MEDICIS EN MODE BULLE PONTIFE

Non classé

L’époque bénie où ne rien apprendre suffisait pour passer pour un génie continue de produire ses élèves. Et voilà que De Villemorin des Jardins, ce dandy céleste et peintre maudit qui n’a jamais eu besoin de l’IFM pour comprendre qu’une manche pouvait se coudre à l’envers, est désormais célébré comme un prophète des oripeaux. À ses côtés, Prune Delon, « Masterisée » terme savant pour dire qu’elle a appris à parler du vide avec gravité incarne parfaitement ce master devenu l’art d’apprendre… à ne rien apprendre. Tous deux se retrouvent à Rome, parce qu’à broder du vent, autant le faire sous les fresques du Vatican.

Et qui croise-t-on dans ce carnaval créatif ? Le fondateur de Pigalle, celui qui a élevé le jogging au rang de haute couture et transformé les survêtements des JO de Paris en manifeste esthétique. Un triomphe du molleton sur la raison, une ode à la fermeture éclair. Tout ce petit monde vient représenter la France qui rayonnerait, paraît-il, quelque part entre deux scratchs et un logo oversize.

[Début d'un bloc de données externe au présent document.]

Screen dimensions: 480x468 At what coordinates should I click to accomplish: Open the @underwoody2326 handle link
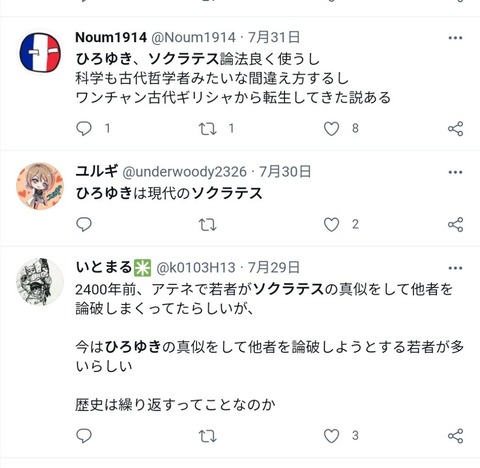pos(184,172)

Si le style est la forme du charabia, alors voici les poètes du polyester made in China.

Pourtant, ne soyons pas mesquins : derrière cette machine à storytelling bien huilée, il y aurait une vision. Charles veut « interroger l’artisanat et la place du vêtement dans l’art », autrement dit recoudre avec élégance ce que Zara détricote à la chaîne. Prune, elle, lance son projet « Prêt à teindre », une révélation chromatique censée révolutionner la couleur (comme si personne n’avait jamais pensé à plonger un tissu dans un bain de teinture avant elle). Le tout servi avec un vocabulaire d’incubateur culturel à la Dominique Jacobin : « processus créatif », « dialogue interdisciplinaire », « pratiques hybrides ». On croirait feuilleter une plaquette d’école de commerce recyclée en manifeste artistique façon Pascal Marand.

Pendant que ce petit théâtre s’autocongratule à la Villa Médicis, désormais ouverte à la mode donc fermée à la modestie, on nous vend tout cela comme l’avant-garde de la pensée textile. Un véritable bûcher des vanités où l’aiguille ne pique plus que l’ego. Rome, ville ouverte, ne l’est plus : elle devient la capitale du reflux gastrique vestimentaire. On y brode des concepts, on y ourle du vide, on y repasse du creux. L’art, paraît-il, est partout. Même et surtout là où il n’y a plus rien à coudre.